Secondly, most clinical tools used to estimate the risk of LRS in prostate cancer are based upon radical prostatectomy series that employed limited lymph node dissection. It has been demonstrated that standard/limited pelvic lymph node dissections may result in false negative rates for pathological involved nodes of over 50 % compared to extended dissections [33]. Nomogram algorithms that have been derived from this data may therefore generate estimates of LNI that are deceptively low.

Thirdly, there is a danger that data entry errors may result in grossly inaccurate estimates of LRS and incorrect clinical decision-making. For example, a misplaced decimal point, or inputting the post-ADT PSA rather than PSA at diagnosis may alter the nomogram estimates considerably. The latter error occurred twice in our study and resulted in artificially low estimates of LRS and incorrect non-treatment of seminal vesicles and pelvic nodes in these patients. Simple safeguards would prevent such errors from occurring, for example, an observer to verify correct data entry and nomogram use.

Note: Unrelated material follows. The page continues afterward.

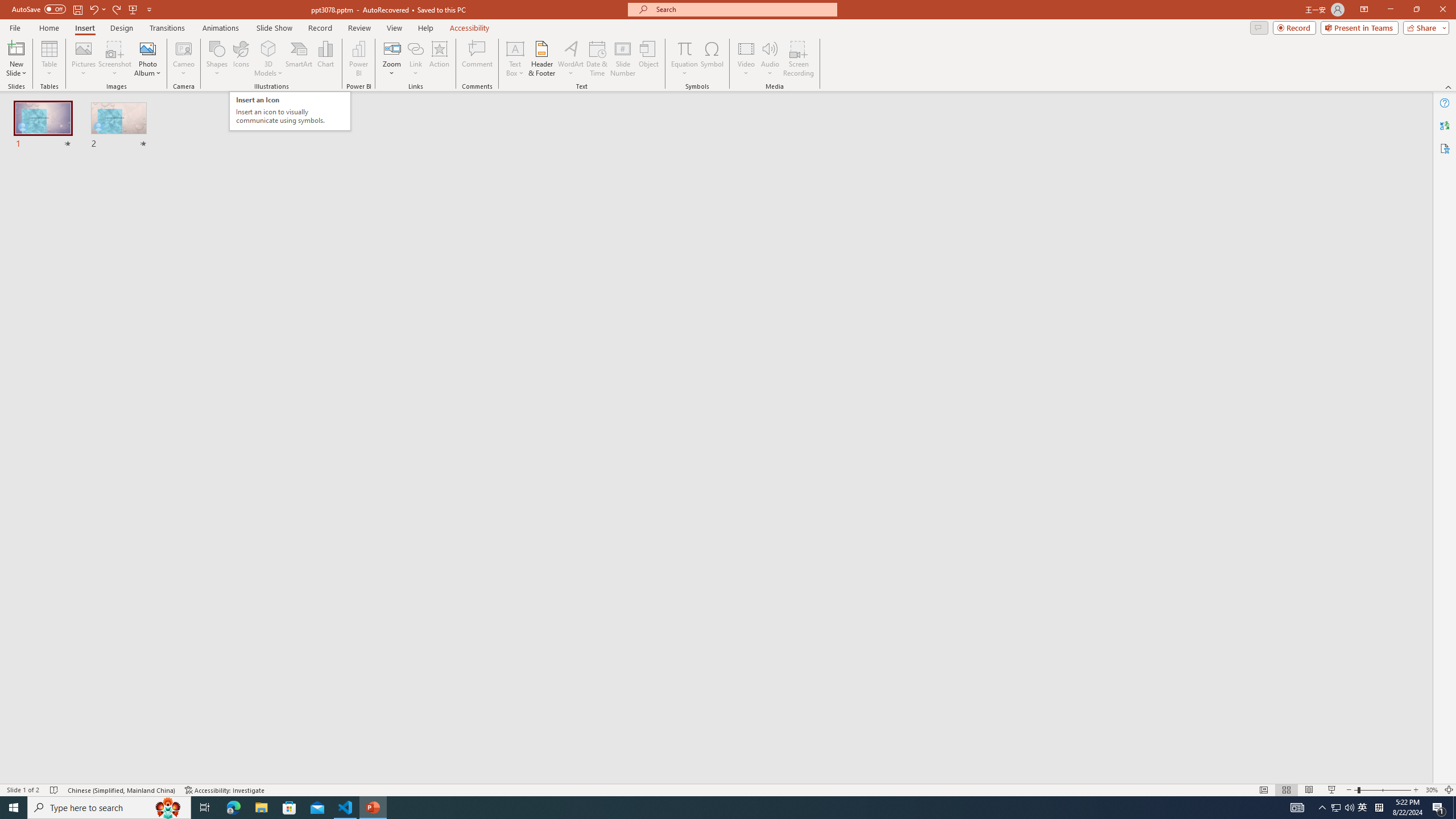
Draw Horizontal Text Box (515, 48)
Pictures (83, 58)
Equation (683, 48)
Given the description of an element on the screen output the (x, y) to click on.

Fourthly, there are small sub-groups of prostate cancer patients who are not suitable for nomogram-directed adaptation of treatment. Outcomes for PSA-negative tumours for example are not correctly predicted with current nomograms. This group however represents only a very select subset of patients (1 % or less of total prostate cancer cases) who very often present late with metastatic disease that is not suitable for curative treatment [34]. Neuroendocrine carcinoma of the prostate is another group for which standard prognostic tools are similarly unsuitable.

A further lesson from our experience was appreciating the danger in over-complicating treatment. The novel treatment regimen used in this study involves a number of features that increase its complexity compared to standard practice. These include the use of a nomogram to define risk of LRS and adapt target delineation, protocolised generation of multiple target structures to be treated using up to three different dose levels, and a hypofractionated regimen with many unfamiliar dose constraints. Added complexity is liable to increase the likelihood of errors and protocol non-compliance and must be justified with a benefit to clinical outcomes. We identified a number of examples of this, including rotation of the simulation CT images to contour the proximal seminal vesicles along their axes, or the use of multiple, redundant dose constraints for rectum and bladder. Here, excessive and unfamiliar processes are unlikely to improve outcomes and should be simplified. If additional complexity is value-adding, it may be necessary to implement further safeguards such as peer review of contouring and the use of checklists to maximise protocol compliance.

We have demonstrated feasibility and deliverability of a complex risk-adapted treatment for patients with HRPC. Many future directions are being pursued along similar lines. The use of more extreme hypofractionation coupled with pelvic radiotherapy is increasing, for example in the ‘SATURN’ trial, in which stereotactic radiotherapy treatment is administered over 5 fractions to both the prostate and pelvic lymph nodes. A similar protocol used in the earlier ‘FASTR’ trial however resulted in unacceptable levels of late toxicity, suggesting caution in using such an approach [35].

In contrast, emerging imaging modalities such as PSMA PET are likely to detect early metastatic spread with increased sensitivity, which may reduce the number of at-risk patients with negative staging investigations who are therefore candidates for elective loco-regional treatment. If this does eventuate, however, we would then face the question of how to treat this growing group of patients with early loco-regional or oligometastatic disease, an area where there is again a paucity of evidence to guide management. It is likely that the management of prostate cancer will shift further towards a risk-adapted approach as the results of current trials and integration of new imaging into clinical practice continues.

Conclusions

We have demonstrated the feasibility of this novel risk-adapted radiation treatment protocol for HRPC. This study has identified key learning points regarding this approach, including the importance of standardization and updating of risk quantification tools, and the utility of an observer to verify their correct use.